BOGOTA, COLOMBIA: Colombia's President Juan Manuel Santos lashed out at cyber-espionage allegedly carried out by a computer expert who worked for his main rival in presidential elections.
Colombia's President Juan Manuel Santos says his personal e-mail and FARC communications were illegally hacked to sabotage peace talks in the country. Image: Wikipedia
"This is the extreme.
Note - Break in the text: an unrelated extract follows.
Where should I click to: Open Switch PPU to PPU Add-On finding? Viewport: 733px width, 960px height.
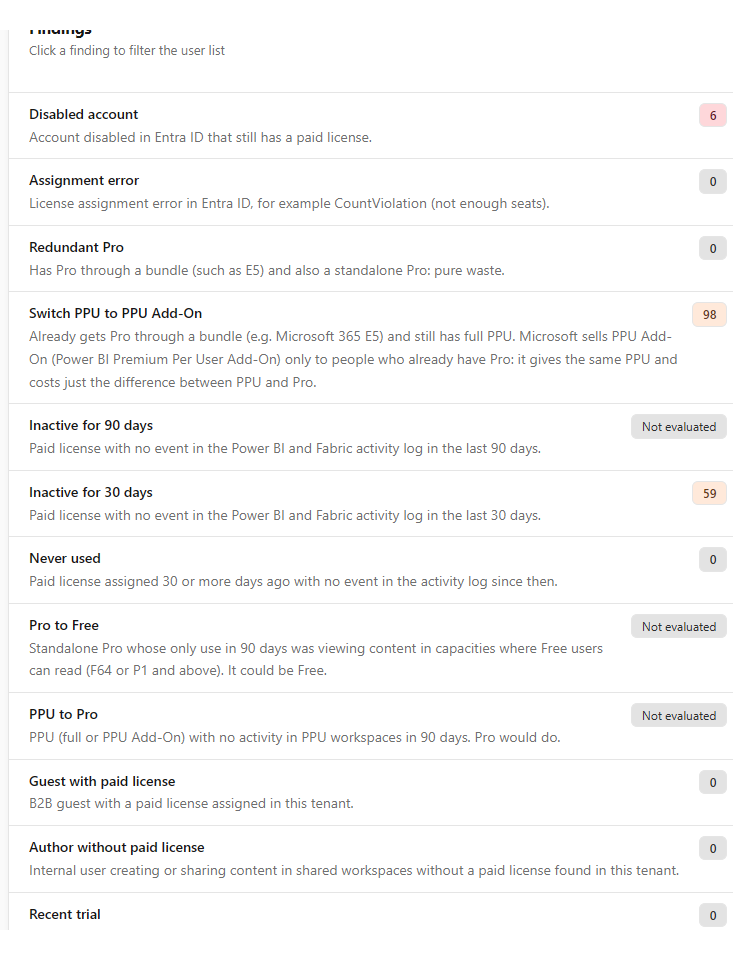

It's not dirty war, it's a crime," said Santos in an interview with radio W.
Andres Sepulveda, a systems engineer who worked on the campaign of Oscar Ivan Zuluaga, was arrested this week for allegedly hacking Santos' e-mail and the communications of the FARC rebel group related to peace talks in Havana.
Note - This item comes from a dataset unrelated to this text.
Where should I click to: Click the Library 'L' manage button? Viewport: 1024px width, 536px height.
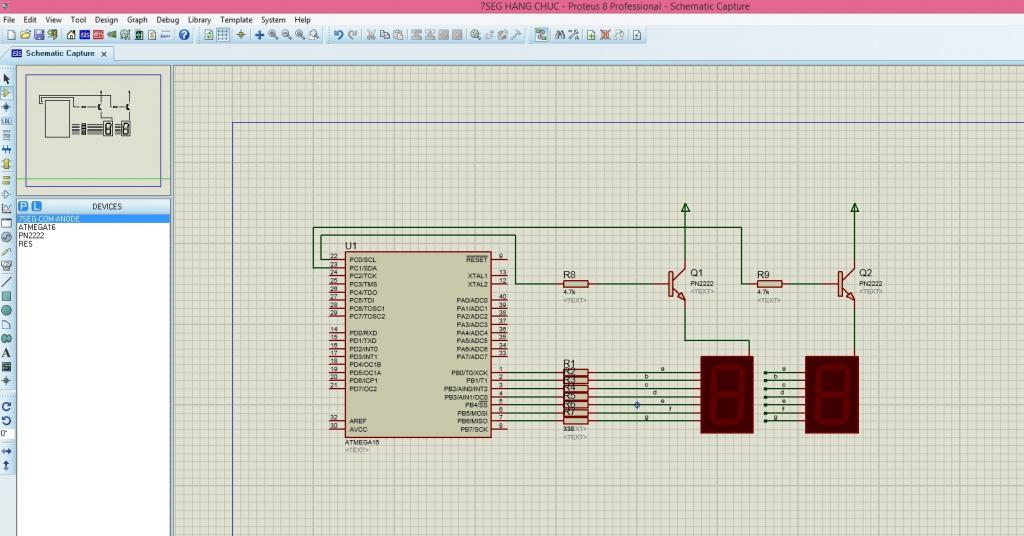pyautogui.click(x=36, y=206)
Along with another Zuluaga campaign advisor, Luis Alfonso Hoyos, who resigned on Wednesday (7 May), Sepulveda is alleged to have offered information related to the FARC to a television station.
The government has been engaged in peace talks with the FARC since November 2012, and Santos has made the effort a central feature of his presidency and his bid for re-election on 25 May when the general election will be held.
The talks are vehemently opposed, however, by Zuluaga and his most important backer, former president Alvaro Uribe.
Santos charged that the hacking was an attempt to kill the hopes of Colombians for peace.
Zuluaga denies any connections
Zuluaga, who has denied any connection to the hacking, said the charges were an attempt to divert attention from a separate scandal involving Santos' campaign manager.
Santos dismissed this as a smoke-screen charge saying it was the height of cynicism by the "one who are corrupt."
The president's campaign manager, Juan Rendon, resigned earlier this week following allegations he was paid US$12m by drug traffickers to negotiate their surrender with Santos.
Santos has acknowledged Rendon raised the surrender offer with him, but nothing came of it. Rendon denied he had received any money from drug traffickers for acting as an intermediary.
Separately, the military said four FARC guerrillas were killed and another was wounded in a clash in the department of Guaviare in central Colombia.
A guerrilla leader known by the alias, Carlos Antonio Lozada, was targeted in the operation but escaped.
Lozada is a member of FARC's leadership and a negotiator in an earlier failed peace bid between 1998 and 2002.